Among the differences in college information county public high school students will receive this year:

This year at Bethesda-Chevy Chase, where more than 85 percent of the students go on to college, students can participate in a six-week college interviewing seminar. The interview for admission to a private college, admissions officials concede, can frequently mean the difference between acceptance and rejection. Also at Bethesda-Chevy Chase, a special course is given to prepare students for the verbal portion of the Scholastic Aptitude Test. In addition, B-CC, like all county high schools, offers a prepatory class before every aptitude test.

Among those colleges and universities sending recruiters to the Bethesda campus this year, in addition to the representatives at the college fair night, are Yale, Brown, Smith, Johns Hopkin, University of Virginia, Dickinson, Columbia, Wesleyan, Cornell, Vassar, Amherst, Haverford and the University of Pennsylvania. Harvard representatives are expected to visit later during the year and college counselors say they usually see well over 200 recruiters in a year.

Other high schools that have extracurricular college admissions seminars include Walter Johnson, Walt Whitman, Thomas S. Wootton, Springbrook and Bethesda-Chevy Chase. The sessions cover topics ranging from interviewing techniques to college essay writing. At Walt Whitman, beginning in 10th grade, students are asked to write a practice college essay in English courses. At Bethesda-Chevy Chase, some math teachers include college budget planning in the curriculum.

According to counselors from the following schools, some financial aid seminars are scheduled but no other special admissions programs are planned at Poolesville, Montgomery Blair, Wheaton and Seneca Valley.

At Damascus High School, counselor Davis says the school is planning an up-county college fair for next year, cosponsored by Montgomery College in Germantown.

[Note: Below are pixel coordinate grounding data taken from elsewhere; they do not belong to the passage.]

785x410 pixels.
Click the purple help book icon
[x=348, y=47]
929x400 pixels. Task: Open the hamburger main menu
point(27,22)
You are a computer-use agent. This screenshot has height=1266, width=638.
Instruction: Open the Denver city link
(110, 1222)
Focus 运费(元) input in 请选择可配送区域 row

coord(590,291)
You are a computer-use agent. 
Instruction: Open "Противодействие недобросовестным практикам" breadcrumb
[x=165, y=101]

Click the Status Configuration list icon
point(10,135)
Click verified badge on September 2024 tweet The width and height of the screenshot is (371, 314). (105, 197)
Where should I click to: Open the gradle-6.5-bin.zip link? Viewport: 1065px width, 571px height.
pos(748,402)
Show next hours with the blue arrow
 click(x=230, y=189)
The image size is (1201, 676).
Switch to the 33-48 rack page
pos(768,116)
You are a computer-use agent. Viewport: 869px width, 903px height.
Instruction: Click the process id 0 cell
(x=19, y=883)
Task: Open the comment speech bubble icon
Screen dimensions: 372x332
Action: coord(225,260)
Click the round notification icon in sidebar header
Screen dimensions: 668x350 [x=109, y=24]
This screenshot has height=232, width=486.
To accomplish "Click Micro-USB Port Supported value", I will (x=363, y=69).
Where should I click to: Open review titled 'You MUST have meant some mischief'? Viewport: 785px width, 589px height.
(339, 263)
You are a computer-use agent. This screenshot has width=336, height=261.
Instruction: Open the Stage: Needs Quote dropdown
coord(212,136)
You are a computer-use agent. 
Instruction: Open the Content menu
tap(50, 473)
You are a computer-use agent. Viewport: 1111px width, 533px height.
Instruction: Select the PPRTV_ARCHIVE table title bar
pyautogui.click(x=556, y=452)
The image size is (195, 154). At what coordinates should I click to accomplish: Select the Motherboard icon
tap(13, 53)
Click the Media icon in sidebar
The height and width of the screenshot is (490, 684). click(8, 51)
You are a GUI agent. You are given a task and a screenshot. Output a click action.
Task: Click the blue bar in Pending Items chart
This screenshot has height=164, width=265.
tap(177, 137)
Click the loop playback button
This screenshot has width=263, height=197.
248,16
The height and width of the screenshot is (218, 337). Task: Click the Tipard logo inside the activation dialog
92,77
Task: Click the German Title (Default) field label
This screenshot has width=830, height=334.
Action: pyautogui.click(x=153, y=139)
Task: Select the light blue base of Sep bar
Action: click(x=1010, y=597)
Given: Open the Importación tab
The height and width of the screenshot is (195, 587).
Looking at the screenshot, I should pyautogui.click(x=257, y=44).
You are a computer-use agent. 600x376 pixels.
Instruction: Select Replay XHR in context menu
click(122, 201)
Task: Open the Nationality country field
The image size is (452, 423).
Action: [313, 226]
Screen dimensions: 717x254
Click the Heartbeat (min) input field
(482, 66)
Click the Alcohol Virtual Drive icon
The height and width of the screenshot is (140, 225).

Nearly 60 percent of the Damascus High graduating class goes on to college and two seminars are planned: one on financial aid and another on college and career choices.

The wide gap between college counseling programs has some Montgomery County administrators disturbed, says guidance supervisor Darryl Laramore.

"We have a lot of good students who are not aware of the wide variety of private schools . . . and I find it disconcerting that a bright student from some place like Poolesville or Damascus, unless he or she is aggressive or has an aggressive counselor, might miss some options that would be available to them at a school like Whitman."

But still, Laramore, who says the county is looking into sponsoring a college fair for all Montgomery high schools next year, understands the colleges' position.

"I can't blame these colleges. Obviously, people who live in a $300,000 home are more interested in sending kids to highly competitive private schools; . . . they choose the schools where they're going to get the largest number of admissions."